## start Input material
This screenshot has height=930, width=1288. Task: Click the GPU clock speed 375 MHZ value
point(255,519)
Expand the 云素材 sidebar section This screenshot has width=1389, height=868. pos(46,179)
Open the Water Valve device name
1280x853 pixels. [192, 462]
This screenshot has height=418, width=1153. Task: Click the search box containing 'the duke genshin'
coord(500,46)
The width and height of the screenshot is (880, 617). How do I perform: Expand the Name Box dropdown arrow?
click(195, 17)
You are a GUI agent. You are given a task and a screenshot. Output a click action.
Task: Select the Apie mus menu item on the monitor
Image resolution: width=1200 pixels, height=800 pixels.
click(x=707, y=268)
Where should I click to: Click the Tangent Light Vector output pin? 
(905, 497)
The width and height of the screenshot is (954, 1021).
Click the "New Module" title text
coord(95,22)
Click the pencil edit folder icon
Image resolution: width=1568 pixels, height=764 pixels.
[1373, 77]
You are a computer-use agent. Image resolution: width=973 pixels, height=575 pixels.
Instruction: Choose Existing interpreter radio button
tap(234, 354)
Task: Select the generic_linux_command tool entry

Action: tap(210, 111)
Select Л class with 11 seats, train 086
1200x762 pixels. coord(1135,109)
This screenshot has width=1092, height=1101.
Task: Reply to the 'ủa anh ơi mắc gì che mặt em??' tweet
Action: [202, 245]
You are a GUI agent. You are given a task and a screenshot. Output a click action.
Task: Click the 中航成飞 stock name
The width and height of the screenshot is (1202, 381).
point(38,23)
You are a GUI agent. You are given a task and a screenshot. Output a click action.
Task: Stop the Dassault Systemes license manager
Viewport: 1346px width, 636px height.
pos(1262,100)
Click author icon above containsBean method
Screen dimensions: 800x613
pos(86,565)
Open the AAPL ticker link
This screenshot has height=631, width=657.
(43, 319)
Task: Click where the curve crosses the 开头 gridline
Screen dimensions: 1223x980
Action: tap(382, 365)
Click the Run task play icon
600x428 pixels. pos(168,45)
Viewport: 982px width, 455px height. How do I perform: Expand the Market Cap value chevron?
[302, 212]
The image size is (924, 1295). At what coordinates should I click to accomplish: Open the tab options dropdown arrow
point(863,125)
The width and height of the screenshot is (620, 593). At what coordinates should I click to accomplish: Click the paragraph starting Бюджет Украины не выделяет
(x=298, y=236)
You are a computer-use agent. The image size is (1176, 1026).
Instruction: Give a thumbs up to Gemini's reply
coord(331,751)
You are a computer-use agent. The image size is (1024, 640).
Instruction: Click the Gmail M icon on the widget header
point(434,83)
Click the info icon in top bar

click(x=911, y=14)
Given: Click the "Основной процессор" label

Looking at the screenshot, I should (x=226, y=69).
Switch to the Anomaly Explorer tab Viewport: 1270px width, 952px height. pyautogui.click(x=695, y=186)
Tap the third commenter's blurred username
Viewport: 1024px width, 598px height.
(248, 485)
## end Input material
Written instruction –
Format each line of the material above as a numbered list, skipping any blank lines.

Written answer –
1. This screenshot has height=930, width=1288. Task: Click the GPU clock speed 375 MHZ value
2. point(255,519)
3. Expand the 云素材 sidebar section This screenshot has width=1389, height=868. pos(46,179)
4. Open the Water Valve device name
5. 1280x853 pixels. [192, 462]
6. This screenshot has height=418, width=1153. Task: Click the search box containing 'the duke genshin'
7. coord(500,46)
8. The width and height of the screenshot is (880, 617). How do I perform: Expand the Name Box dropdown arrow?
9. click(195, 17)
10. You are a GUI agent. You are given a task and a screenshot. Output a click action.
11. Task: Select the Apie mus menu item on the monitor
12. Image resolution: width=1200 pixels, height=800 pixels.
13. click(x=707, y=268)
14. Where should I click to: Click the Tangent Light Vector output pin? 
15. (905, 497)
16. The width and height of the screenshot is (954, 1021).
17. Click the "New Module" title text
18. coord(95,22)
19. Click the pencil edit folder icon
20. Image resolution: width=1568 pixels, height=764 pixels.
21. [1373, 77]
22. You are a computer-use agent. Image resolution: width=973 pixels, height=575 pixels.
23. Instruction: Choose Existing interpreter radio button
24. tap(234, 354)
25. Task: Select the generic_linux_command tool entry
26. Action: tap(210, 111)
27. Select Л class with 11 seats, train 086
28. 1200x762 pixels. coord(1135,109)
29. This screenshot has width=1092, height=1101.
30. Task: Reply to the 'ủa anh ơi mắc gì che mặt em??' tweet
31. Action: [202, 245]
32. You are a GUI agent. You are given a task and a screenshot. Output a click action.
33. Task: Click the 中航成飞 stock name
34. The width and height of the screenshot is (1202, 381).
35. point(38,23)
36. You are a GUI agent. You are given a task and a screenshot. Output a click action.
37. Task: Stop the Dassault Systemes license manager
38. Viewport: 1346px width, 636px height.
39. pos(1262,100)
40. Click author icon above containsBean method
41. Screen dimensions: 800x613
42. pos(86,565)
43. Open the AAPL ticker link
44. This screenshot has height=631, width=657.
45. (43, 319)
46. Task: Click where the curve crosses the 开头 gridline
47. Screen dimensions: 1223x980
48. Action: tap(382, 365)
49. Click the Run task play icon
50. 600x428 pixels. pos(168,45)
51. Viewport: 982px width, 455px height. How do I perform: Expand the Market Cap value chevron?
52. [302, 212]
53. The image size is (924, 1295). At what coordinates should I click to accomplish: Open the tab options dropdown arrow
54. point(863,125)
55. The width and height of the screenshot is (620, 593). At what coordinates should I click to accomplish: Click the paragraph starting Бюджет Украины не выделяет
56. (x=298, y=236)
57. You are a computer-use agent. The image size is (1176, 1026).
58. Instruction: Give a thumbs up to Gemini's reply
59. coord(331,751)
60. You are a computer-use agent. The image size is (1024, 640).
61. Instruction: Click the Gmail M icon on the widget header
62. point(434,83)
63. Click the info icon in top bar
64. click(x=911, y=14)
65. Given: Click the "Основной процессор" label
66. Looking at the screenshot, I should (x=226, y=69).
67. Switch to the Anomaly Explorer tab Viewport: 1270px width, 952px height. pyautogui.click(x=695, y=186)
68. Tap the third commenter's blurred username
69. Viewport: 1024px width, 598px height.
70. (248, 485)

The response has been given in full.